No Wimps

June 20th, 2012 § Leave a Comment

I’ve gotten wind of something called the Wimpification of America. Have you heard this? Not sure who coined the term, but sounds like a reaction to the smothering of kids with too much care. Coddling. I guess there are people out there who advocate things like not keeping score in soccer games and not handing out grades in school. Their reasoning being we need to shelter our children from the trauma of loss, of failure. I suppose if you let them, they’d get rid of all forms of measurements. No child would be overweight. None slow. Every kid would be smart. Everyone, musical. Not true. And you don’t have to tell a kid that.
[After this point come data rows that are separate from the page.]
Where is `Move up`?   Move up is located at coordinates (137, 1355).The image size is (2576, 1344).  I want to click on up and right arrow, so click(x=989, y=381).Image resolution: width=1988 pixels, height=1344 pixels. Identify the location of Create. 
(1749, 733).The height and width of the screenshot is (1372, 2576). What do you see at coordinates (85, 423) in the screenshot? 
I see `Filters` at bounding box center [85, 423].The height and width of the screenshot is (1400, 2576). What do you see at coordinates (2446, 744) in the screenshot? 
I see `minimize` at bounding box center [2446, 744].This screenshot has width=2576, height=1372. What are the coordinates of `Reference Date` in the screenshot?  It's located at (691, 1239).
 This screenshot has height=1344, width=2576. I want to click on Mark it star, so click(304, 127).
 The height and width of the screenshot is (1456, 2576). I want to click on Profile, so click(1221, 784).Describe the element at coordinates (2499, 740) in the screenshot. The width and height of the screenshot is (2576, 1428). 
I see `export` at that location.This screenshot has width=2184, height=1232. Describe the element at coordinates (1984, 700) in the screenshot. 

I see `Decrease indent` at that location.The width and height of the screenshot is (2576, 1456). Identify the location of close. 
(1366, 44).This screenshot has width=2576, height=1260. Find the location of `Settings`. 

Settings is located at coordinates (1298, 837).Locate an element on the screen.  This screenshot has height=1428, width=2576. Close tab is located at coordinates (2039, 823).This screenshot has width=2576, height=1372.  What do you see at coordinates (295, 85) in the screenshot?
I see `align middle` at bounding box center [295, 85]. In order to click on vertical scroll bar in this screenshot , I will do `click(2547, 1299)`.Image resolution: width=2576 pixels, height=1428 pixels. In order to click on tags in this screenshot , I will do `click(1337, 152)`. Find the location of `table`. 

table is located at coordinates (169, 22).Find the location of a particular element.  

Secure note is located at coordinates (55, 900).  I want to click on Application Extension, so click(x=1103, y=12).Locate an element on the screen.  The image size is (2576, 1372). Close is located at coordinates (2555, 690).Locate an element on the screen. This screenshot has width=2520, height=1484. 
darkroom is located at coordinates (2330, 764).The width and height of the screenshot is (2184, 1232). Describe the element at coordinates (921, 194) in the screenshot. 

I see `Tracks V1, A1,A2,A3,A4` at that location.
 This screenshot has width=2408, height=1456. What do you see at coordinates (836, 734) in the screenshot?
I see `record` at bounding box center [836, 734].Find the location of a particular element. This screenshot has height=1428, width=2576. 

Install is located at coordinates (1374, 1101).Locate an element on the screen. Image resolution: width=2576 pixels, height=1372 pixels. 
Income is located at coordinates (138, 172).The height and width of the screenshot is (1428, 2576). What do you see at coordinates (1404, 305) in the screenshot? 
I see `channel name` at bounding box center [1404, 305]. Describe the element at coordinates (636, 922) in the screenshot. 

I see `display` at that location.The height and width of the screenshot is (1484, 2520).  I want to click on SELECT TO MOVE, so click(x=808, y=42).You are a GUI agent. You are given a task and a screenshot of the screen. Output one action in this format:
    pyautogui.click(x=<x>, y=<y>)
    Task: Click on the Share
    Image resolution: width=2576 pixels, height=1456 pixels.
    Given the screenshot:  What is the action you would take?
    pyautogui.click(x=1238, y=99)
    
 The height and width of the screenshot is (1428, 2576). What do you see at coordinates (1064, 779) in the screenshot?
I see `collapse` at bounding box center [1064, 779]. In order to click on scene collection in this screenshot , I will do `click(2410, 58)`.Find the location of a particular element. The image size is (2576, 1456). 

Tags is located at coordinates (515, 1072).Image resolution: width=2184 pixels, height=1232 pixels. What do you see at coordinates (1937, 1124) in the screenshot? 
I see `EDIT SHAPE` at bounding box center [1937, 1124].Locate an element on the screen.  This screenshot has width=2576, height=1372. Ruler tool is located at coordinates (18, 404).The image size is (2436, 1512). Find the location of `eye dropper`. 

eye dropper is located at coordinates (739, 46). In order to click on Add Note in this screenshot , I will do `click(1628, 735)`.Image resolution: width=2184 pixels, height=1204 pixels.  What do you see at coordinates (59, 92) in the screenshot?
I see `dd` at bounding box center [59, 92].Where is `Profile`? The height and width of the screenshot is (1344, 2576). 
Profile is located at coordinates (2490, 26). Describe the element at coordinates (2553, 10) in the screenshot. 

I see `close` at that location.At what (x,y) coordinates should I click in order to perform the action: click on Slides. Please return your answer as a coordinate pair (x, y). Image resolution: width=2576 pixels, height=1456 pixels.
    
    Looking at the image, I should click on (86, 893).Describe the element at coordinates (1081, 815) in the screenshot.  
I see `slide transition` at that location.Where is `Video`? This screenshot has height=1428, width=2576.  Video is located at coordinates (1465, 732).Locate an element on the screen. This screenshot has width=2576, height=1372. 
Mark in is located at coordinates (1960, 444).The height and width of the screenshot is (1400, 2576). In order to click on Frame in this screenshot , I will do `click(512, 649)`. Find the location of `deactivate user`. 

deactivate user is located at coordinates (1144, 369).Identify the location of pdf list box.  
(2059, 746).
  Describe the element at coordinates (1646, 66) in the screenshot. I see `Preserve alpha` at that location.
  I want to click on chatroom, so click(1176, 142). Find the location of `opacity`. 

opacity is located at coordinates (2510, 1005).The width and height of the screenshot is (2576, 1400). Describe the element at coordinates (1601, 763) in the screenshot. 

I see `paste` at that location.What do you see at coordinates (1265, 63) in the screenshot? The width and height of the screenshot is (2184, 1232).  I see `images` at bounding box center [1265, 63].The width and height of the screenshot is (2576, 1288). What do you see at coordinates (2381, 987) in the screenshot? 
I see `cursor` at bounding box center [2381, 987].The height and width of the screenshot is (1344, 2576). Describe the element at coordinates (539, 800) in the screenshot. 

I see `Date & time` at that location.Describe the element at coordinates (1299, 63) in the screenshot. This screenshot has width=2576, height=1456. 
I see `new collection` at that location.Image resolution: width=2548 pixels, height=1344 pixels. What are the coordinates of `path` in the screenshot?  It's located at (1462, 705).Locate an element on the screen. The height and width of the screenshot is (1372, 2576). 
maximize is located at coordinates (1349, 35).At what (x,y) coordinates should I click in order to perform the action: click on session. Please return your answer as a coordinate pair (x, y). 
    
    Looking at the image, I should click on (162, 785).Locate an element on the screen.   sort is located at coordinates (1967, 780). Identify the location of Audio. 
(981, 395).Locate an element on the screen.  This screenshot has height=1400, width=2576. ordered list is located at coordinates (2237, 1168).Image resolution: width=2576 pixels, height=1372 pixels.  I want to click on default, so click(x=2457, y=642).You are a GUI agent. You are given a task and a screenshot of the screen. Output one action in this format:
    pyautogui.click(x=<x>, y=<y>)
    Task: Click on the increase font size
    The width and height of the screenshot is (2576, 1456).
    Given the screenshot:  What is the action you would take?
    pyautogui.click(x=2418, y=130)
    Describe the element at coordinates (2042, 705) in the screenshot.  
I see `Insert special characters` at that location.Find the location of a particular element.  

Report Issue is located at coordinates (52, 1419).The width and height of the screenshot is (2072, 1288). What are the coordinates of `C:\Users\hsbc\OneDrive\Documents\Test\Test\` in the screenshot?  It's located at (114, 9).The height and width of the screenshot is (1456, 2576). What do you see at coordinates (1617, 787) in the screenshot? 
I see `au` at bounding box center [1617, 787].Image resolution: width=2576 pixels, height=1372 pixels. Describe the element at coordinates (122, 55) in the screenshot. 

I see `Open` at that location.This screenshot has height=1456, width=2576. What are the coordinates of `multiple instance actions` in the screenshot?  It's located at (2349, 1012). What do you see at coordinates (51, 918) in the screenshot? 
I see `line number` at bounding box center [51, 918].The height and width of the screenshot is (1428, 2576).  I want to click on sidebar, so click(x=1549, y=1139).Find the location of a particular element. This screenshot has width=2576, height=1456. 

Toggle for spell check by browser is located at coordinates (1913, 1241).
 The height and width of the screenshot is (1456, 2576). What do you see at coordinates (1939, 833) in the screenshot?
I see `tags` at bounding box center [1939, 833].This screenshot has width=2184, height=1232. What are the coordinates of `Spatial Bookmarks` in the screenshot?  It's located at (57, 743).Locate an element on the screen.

They already know.

“Make up your mind, dude! Which is it? Do we tell them they’re great? Or do we tell them the truth?” Fair question. It’s complicated. As parents, I’m suggesting we have to wade through the complexities to be able to tell them both – the truth that they are great.

By All babies are beautiful I’m not saying, “Everyone wins.” What I am saying is that though things like winning, being pretty, or getting an “A” are meaningful, they are not close to as important to the measure of greatness as are other things. Dr. King put it well when he said, “I have a dream that my four little children will one day live in a nation where they will not be judged by the color of their skin, but by the content of their character.” I don’t think he meant that the color of their skin was irrelevant. It was just not as important as the content of their character. Had we ordered those properly, we would have seen that they were every bit as great as any other child. Love, Trust, Humility, Honesty, Mercy. These being foundations upon which we build Courage, Perseverance, Generosity, Kindness.

I find that very young children are closer to this truth than us who’ve grown to forget it. We’ve lived too long in a world in which the most, the best, the strongest is everything. To be able to tell our kids the truth that they are great, we need to adjust more than they. And the littlest ones can help us with that adjustment. In a world that incessantly says otherwise, they can help us order our values aright.

And by trying to rid ourselves of them, aren’t we really saying these measurements are everything? Our kids don’t believe that. Neither should we. Hey, no wimps here.